Dormagen : VHS strafft Ferienprogramm

Die Volkshochschule bietet im Sommer zum zweiten Mal ein Ferienprogramm für Kinder und Jugendliche an. Das Angebot wurde im Vergleich zu 2010 gestrafft, da über ein Drittel der Kurse, besonders Sprachkurse, ausfielen.

Ein richtige Broschüre hielt in Händen, wer im vergangenen Jahr das Ferienprogramm für Kinder und Jugendliche der VHS in Dormagen studieren wollte. 39 Kurse wurden erstmals in den ersten drei Ferienwochen angeboten. Die 22 Kursangebote für dieses Jahr finden sich hingegen in einem kleinen, aufklappbaren Flyer, wobei die kompakte Form laut Leiterin Claudia Stawicki nichts mit dem Sparkurs zu tun hat, der auch der VHS verordnet wurde. "Wir wollten einfach mal etwas Neues ausprobieren und haben ein Format gesucht, das man Kindern und Jugendlichen besser in die Hand drücken kann."
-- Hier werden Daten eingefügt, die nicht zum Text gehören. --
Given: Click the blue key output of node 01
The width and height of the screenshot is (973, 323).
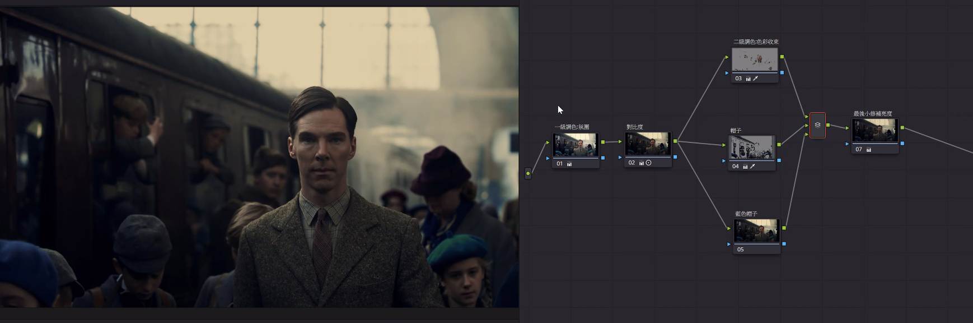Looking at the screenshot, I should click(x=603, y=158).
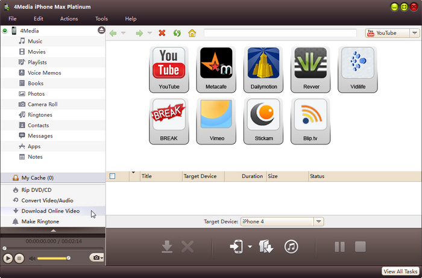Screen dimensions: 422x278
Task: Expand the Target Device iPhone 4 dropdown
Action: click(x=319, y=221)
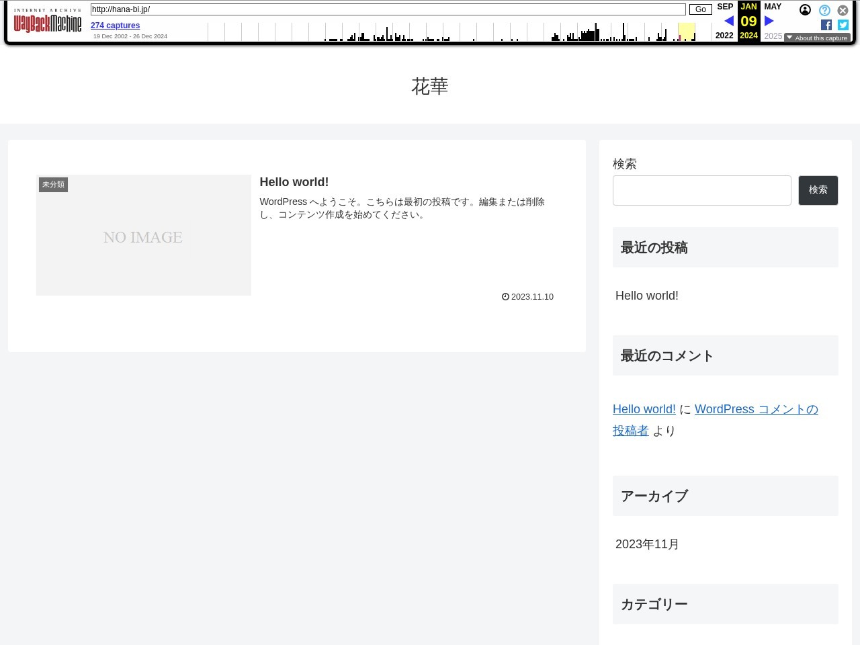Share capture on Twitter
This screenshot has width=860, height=645.
pos(843,25)

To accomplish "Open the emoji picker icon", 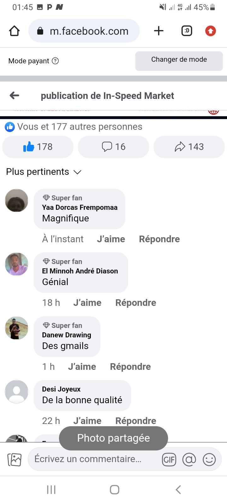I will coord(209,460).
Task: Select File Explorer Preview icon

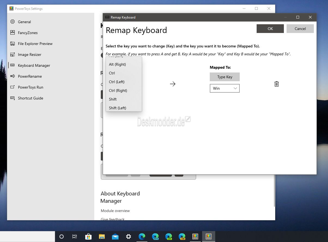Action: [13, 44]
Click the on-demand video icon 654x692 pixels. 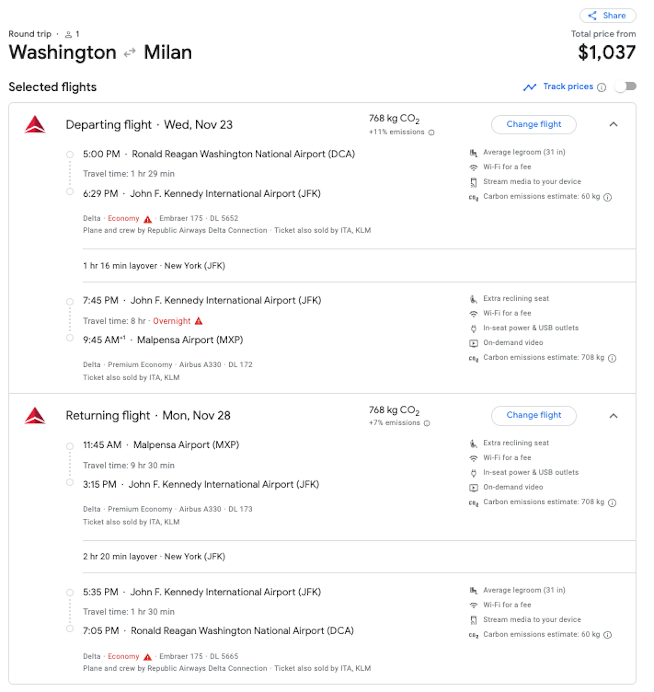(474, 343)
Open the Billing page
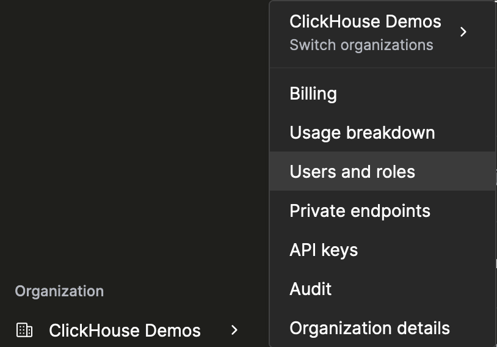This screenshot has height=347, width=497. (x=313, y=94)
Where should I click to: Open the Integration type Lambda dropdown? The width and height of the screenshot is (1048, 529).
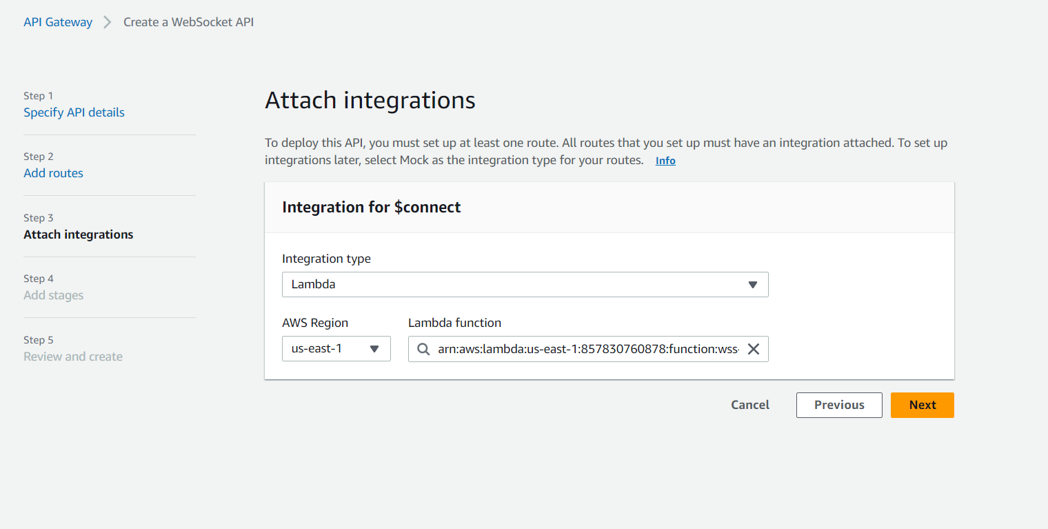[524, 285]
Der praktische Flyer und der frühe Zeitpunkt der Ankündigung des Ferienprogramms sollen mehr Interesse wecken als im Vorjahr — weit mehr als ein Drittel der Ferienkurse für den VHS-Nachwuchs fielen mangels Interesse aus. "Wir haben im Nachhinein häufig gehört, dass die Ankündigungen zu spät kamen oder nicht genug bekannt gemacht worden waren", sagt Stawicki. Die "ungewöhnlich hohe Ausfallquote" — im klassischen VHS-Kursprogramm fällt im Schnitt etwa jeder vierte Kursus mangels Anmeldungen aus — führt Claudia Stawicki auch auf die Angebote selber zurück. "Vor allem die Sprachkurse wurden nicht angenommen. Das war wohl zu viel Schule", räumt sie ein. Dennoch sei man mit den 127 Teilnehmern im Vorjahr finanziell bei "Plus-Minus-Null" gelandet. "Wir haben kein Minus gemacht mit dem Kursangebot", betont Claudia Stawicki. Die generelle Ausfallquote der VHS-Kurse erklärt sie mit dem Bildungsauftrag: "Wir bieten ja nicht nur nach Nachfrage an, sondern versuchen bewusst, Interesse an Themen zu wecken." Ausfallhonorare für Dozenten fielen auch nur an, wenn diese zu Vorträgen oder Kursen erschienen und diese dann kurzfristig ausfielen. Gleichwohl zieht die VHS Konsequenzen aus der Vorjahresbilanz des Ferienangebots. Das Angebot wurde gestrafft, eher auf Jüngere, bis 14-Jährige zugeschnitten und neu akzentuiert. "Wir konzentrieren uns auf die Kreativangebote", betont Claudia Stawicki. Dazu zählen Acrylmalerei, Handwerkliches wie Filzen oder Nähen und Action Painting, aber auch Hip Hop-Tanzkurse. Dazu kommen Selbstverteidigung und EDV-Kurse. Im Bereich Schule gibt es 2011 nur noch den Kursus "Schularbeiten mit Hilfe des PCs leicht gemacht".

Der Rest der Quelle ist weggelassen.